2. The case has been re-examined and  Commission has observed that  no case  is  made out against S/Shri P.J. Thomas and  Jiji  Thomson  in  connection  with  alleged  conspiracy with other public servants and  private persons in the matter of import of  Palmolein  through  a  private  firm.   The  abovesaid officers acted in accordance with  a  legitimately  taken  Cabinet  decision  and  no  loss  has  been  caused  to  the  State  Government and most important, no case is  made out that they had derived any benefit  from the transaction. (emphasis supplied)

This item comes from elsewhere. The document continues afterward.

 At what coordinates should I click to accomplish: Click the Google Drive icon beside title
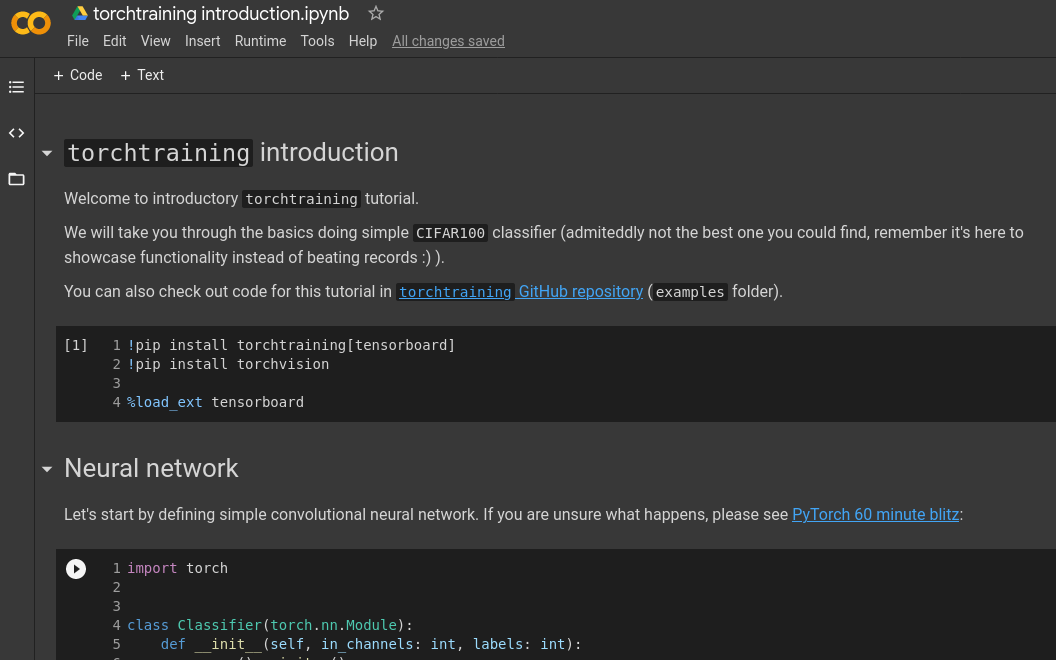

3. In  view  of  the  above,  Commission  advises  that  the  case  against  S/Shri  P.J.  Thomas and Jiji Thomson may be dropped  and matter be referred once again thereafter  to  the  Commission  so  that  Vigilance  Clearance  as  sought  for  now  can  be  recorded.

4. DOPT’s  file  No.107/1/2000-AVD-I  along  with  the  records  of  the  case,  is  returned  herewith.   Its  receipt  may  be  acknowledged.  Action taken in pursuance  of Commission’s advice may be intimated to  the Commission early.”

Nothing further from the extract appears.